### What the exercise asks:
Set out exactly every line of the entries below, starting at the line that holds "Click the Plan" and stopping after the line that holds "Task: Open Billing in the Work sidebar".

Stored items:

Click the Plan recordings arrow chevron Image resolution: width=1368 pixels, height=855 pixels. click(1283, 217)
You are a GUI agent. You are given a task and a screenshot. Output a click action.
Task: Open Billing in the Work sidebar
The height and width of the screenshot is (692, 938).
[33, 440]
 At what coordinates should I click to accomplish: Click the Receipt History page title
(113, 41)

--

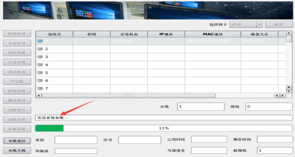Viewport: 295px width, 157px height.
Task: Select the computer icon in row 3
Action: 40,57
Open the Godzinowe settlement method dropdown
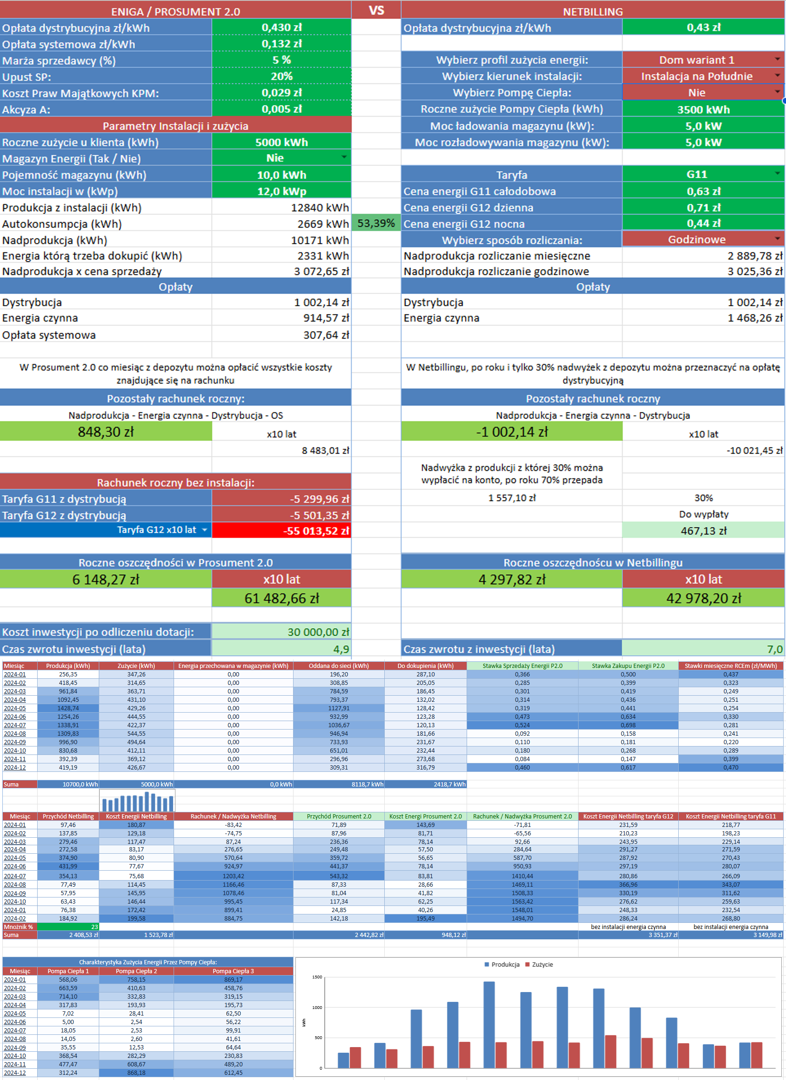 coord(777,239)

### Task answer:
Click the Plan recordings arrow chevron Image resolution: width=1368 pixels, height=855 pixels. click(1283, 217)
You are a GUI agent. You are given a task and a screenshot. Output a click action.
Task: Open Billing in the Work sidebar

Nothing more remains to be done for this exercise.